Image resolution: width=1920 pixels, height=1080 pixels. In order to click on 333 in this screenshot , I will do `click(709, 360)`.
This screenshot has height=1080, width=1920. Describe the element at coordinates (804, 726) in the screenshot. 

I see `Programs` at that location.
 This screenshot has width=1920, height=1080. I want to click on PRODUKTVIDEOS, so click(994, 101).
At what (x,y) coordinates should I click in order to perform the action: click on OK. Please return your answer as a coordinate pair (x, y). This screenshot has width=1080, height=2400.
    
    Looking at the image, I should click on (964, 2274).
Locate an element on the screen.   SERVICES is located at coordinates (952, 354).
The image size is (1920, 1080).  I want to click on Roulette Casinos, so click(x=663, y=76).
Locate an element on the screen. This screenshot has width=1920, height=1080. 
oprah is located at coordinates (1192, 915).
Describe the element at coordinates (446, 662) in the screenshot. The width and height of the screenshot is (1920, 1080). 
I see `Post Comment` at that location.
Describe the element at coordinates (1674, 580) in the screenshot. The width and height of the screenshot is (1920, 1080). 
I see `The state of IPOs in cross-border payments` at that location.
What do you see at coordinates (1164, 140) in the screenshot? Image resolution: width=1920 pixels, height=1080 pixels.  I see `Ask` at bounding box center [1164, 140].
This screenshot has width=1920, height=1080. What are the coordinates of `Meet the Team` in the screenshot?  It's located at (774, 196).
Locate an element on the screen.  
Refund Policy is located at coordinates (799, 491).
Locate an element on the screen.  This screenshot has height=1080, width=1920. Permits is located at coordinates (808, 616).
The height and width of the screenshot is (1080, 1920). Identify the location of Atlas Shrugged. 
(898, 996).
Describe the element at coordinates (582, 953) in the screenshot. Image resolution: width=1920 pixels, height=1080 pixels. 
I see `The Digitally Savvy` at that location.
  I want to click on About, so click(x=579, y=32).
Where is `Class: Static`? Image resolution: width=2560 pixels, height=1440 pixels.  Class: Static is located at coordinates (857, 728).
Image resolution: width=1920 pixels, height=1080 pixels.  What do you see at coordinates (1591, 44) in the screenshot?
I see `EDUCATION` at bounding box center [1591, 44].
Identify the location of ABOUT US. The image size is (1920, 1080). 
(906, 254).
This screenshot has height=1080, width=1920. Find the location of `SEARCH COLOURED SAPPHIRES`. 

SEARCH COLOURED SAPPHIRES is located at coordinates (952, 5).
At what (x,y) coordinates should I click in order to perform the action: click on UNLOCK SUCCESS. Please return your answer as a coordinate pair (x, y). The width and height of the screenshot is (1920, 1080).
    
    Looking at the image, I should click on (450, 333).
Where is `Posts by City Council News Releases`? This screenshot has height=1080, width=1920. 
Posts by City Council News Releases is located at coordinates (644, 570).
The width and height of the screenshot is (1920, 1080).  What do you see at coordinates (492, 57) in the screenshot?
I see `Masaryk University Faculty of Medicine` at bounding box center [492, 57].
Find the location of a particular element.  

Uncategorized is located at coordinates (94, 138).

Exercise aim - Reproduce all of the material above verbatim, keeping every line in its original order.

Exercise answer -
Image resolution: width=1920 pixels, height=1080 pixels. In order to click on 333 in this screenshot , I will do `click(709, 360)`.
This screenshot has height=1080, width=1920. Describe the element at coordinates (804, 726) in the screenshot. 

I see `Programs` at that location.
 This screenshot has width=1920, height=1080. I want to click on PRODUKTVIDEOS, so click(994, 101).
At what (x,y) coordinates should I click in order to perform the action: click on OK. Please return your answer as a coordinate pair (x, y). This screenshot has width=1080, height=2400.
    
    Looking at the image, I should click on (964, 2274).
Locate an element on the screen.   SERVICES is located at coordinates (952, 354).
The image size is (1920, 1080).  I want to click on Roulette Casinos, so click(x=663, y=76).
Locate an element on the screen. This screenshot has width=1920, height=1080. 
oprah is located at coordinates (1192, 915).
Describe the element at coordinates (446, 662) in the screenshot. The width and height of the screenshot is (1920, 1080). 
I see `Post Comment` at that location.
Describe the element at coordinates (1674, 580) in the screenshot. The width and height of the screenshot is (1920, 1080). 
I see `The state of IPOs in cross-border payments` at that location.
What do you see at coordinates (1164, 140) in the screenshot? Image resolution: width=1920 pixels, height=1080 pixels.  I see `Ask` at bounding box center [1164, 140].
This screenshot has width=1920, height=1080. What are the coordinates of `Meet the Team` in the screenshot?  It's located at (774, 196).
Locate an element on the screen.  
Refund Policy is located at coordinates (799, 491).
Locate an element on the screen.  This screenshot has height=1080, width=1920. Permits is located at coordinates (808, 616).
The height and width of the screenshot is (1080, 1920). Identify the location of Atlas Shrugged. 
(898, 996).
Describe the element at coordinates (582, 953) in the screenshot. Image resolution: width=1920 pixels, height=1080 pixels. 
I see `The Digitally Savvy` at that location.
  I want to click on About, so click(x=579, y=32).
Where is `Class: Static`? Image resolution: width=2560 pixels, height=1440 pixels.  Class: Static is located at coordinates (857, 728).
Image resolution: width=1920 pixels, height=1080 pixels.  What do you see at coordinates (1591, 44) in the screenshot?
I see `EDUCATION` at bounding box center [1591, 44].
Identify the location of ABOUT US. The image size is (1920, 1080). 
(906, 254).
This screenshot has height=1080, width=1920. Find the location of `SEARCH COLOURED SAPPHIRES`. 

SEARCH COLOURED SAPPHIRES is located at coordinates (952, 5).
At what (x,y) coordinates should I click in order to perform the action: click on UNLOCK SUCCESS. Please return your answer as a coordinate pair (x, y). The width and height of the screenshot is (1920, 1080).
    
    Looking at the image, I should click on (450, 333).
Where is `Posts by City Council News Releases`? This screenshot has height=1080, width=1920. 
Posts by City Council News Releases is located at coordinates (644, 570).
The width and height of the screenshot is (1920, 1080).  What do you see at coordinates (492, 57) in the screenshot?
I see `Masaryk University Faculty of Medicine` at bounding box center [492, 57].
Find the location of a particular element.  

Uncategorized is located at coordinates (94, 138).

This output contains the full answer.